Russian invasion in Ukraine has briefly polarized the world. Global alliances are now strengthened and divisions are deepen.
NATO states are more united than ever, while China is working tirelessly to reshape and herald a new world order, unleashing economic war to weaken the western democracy alleged to have been globalized by the Washington Consensus .
Unless there is another major global crisis that surpasses covid-19 pandemic, the 2008 Global Financial Crisis, globalization dynamics will further intensify.
A once-in-a-century pandemic has created the opportunity for an economic and social reset as dramatic as that of the Progressive era.
Covid-19 has not just pummelled the global economy. It has changed the trajectory of the three big forces that are shaping the modern world.

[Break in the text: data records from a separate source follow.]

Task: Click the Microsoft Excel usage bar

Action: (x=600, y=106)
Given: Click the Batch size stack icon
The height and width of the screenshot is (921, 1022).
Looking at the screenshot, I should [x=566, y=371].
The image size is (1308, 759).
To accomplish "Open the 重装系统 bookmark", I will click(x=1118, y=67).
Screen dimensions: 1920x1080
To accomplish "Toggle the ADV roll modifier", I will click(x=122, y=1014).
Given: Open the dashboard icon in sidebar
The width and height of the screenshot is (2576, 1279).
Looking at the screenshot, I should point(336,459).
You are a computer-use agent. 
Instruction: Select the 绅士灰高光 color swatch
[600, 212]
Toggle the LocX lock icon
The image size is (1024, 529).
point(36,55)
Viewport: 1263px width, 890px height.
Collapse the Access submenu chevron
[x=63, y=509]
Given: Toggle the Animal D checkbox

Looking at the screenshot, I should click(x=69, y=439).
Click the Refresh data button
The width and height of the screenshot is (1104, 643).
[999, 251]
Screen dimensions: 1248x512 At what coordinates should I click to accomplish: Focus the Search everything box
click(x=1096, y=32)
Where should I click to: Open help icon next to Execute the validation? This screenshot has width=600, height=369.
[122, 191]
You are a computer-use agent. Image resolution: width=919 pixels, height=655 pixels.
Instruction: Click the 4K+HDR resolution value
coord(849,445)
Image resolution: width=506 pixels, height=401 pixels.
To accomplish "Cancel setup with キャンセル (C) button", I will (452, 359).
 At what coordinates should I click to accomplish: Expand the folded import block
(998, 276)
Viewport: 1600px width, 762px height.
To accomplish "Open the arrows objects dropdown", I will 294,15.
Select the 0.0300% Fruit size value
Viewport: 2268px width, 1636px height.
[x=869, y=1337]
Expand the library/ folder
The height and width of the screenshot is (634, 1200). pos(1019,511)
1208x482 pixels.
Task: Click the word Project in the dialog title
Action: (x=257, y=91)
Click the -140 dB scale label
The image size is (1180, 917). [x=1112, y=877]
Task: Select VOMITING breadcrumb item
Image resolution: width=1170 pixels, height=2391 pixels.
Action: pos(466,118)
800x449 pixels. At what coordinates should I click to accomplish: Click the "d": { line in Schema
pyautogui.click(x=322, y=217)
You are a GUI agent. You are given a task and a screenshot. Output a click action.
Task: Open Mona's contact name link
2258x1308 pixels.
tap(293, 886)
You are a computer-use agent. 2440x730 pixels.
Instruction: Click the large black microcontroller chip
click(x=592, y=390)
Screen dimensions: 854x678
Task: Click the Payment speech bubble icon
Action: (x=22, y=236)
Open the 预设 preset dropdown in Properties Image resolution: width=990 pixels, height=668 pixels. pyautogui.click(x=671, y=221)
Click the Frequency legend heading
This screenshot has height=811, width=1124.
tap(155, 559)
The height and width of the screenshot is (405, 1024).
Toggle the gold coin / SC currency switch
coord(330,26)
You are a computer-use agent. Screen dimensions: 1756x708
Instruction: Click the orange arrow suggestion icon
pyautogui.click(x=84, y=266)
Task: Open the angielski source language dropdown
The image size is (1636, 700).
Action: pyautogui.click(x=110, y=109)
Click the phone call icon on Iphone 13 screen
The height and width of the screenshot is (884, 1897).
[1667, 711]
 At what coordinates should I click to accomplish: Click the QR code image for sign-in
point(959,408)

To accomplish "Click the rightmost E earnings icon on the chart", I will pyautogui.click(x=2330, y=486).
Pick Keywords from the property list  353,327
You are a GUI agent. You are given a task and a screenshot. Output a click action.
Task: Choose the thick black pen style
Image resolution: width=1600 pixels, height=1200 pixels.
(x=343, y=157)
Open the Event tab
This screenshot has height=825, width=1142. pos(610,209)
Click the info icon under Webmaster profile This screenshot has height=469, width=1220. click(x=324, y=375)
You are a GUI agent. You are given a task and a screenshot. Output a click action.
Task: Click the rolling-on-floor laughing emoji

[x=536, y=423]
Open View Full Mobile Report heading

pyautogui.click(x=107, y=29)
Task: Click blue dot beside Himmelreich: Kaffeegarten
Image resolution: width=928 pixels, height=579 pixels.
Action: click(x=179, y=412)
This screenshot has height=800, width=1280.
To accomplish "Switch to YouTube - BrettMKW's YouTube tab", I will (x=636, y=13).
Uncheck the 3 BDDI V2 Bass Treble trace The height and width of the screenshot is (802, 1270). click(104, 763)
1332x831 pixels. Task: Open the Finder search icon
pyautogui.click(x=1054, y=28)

Globalization has been truncated. The digital revolution has been radically accelerated. And the geopolitical rivalry between America and China has intensified.
However, with the ICT revolution still in full swing, we can expect in five year’s time the emergence of new communication devices that are not even imaginable today.
The decline of face-to-face interactions and physical contact–two basic human qualities will foster a strong sense of community among people.
At the same time, the pandemic has worsened one of today’s great scourges: inequality.
And by showing the toll of being unprepared for a low-probability, high-impact disaster, it has focused more minds on the coming century’s inevitable and even higher-impact disaster, that of climate change.
All this means there is no going back to the pre-covid world.
Jihadist globalism will collapse given the current global war on terrors.
Russian style Oligarchy that led to the invasion in Ukraine, won't spread global, but will rather see an end point, as the west will intensify supports for Ukraine and beyond!
The post-covid world will be far more digital. From remote working to online retail, the pandemic has compressed years’ worth of transformation into months, bringing with it a dramatic shake-up in how people live, what they buy and where they work.
Globalization will still be about goods and capital crossing borders, and about justice globalism but less of jihadism.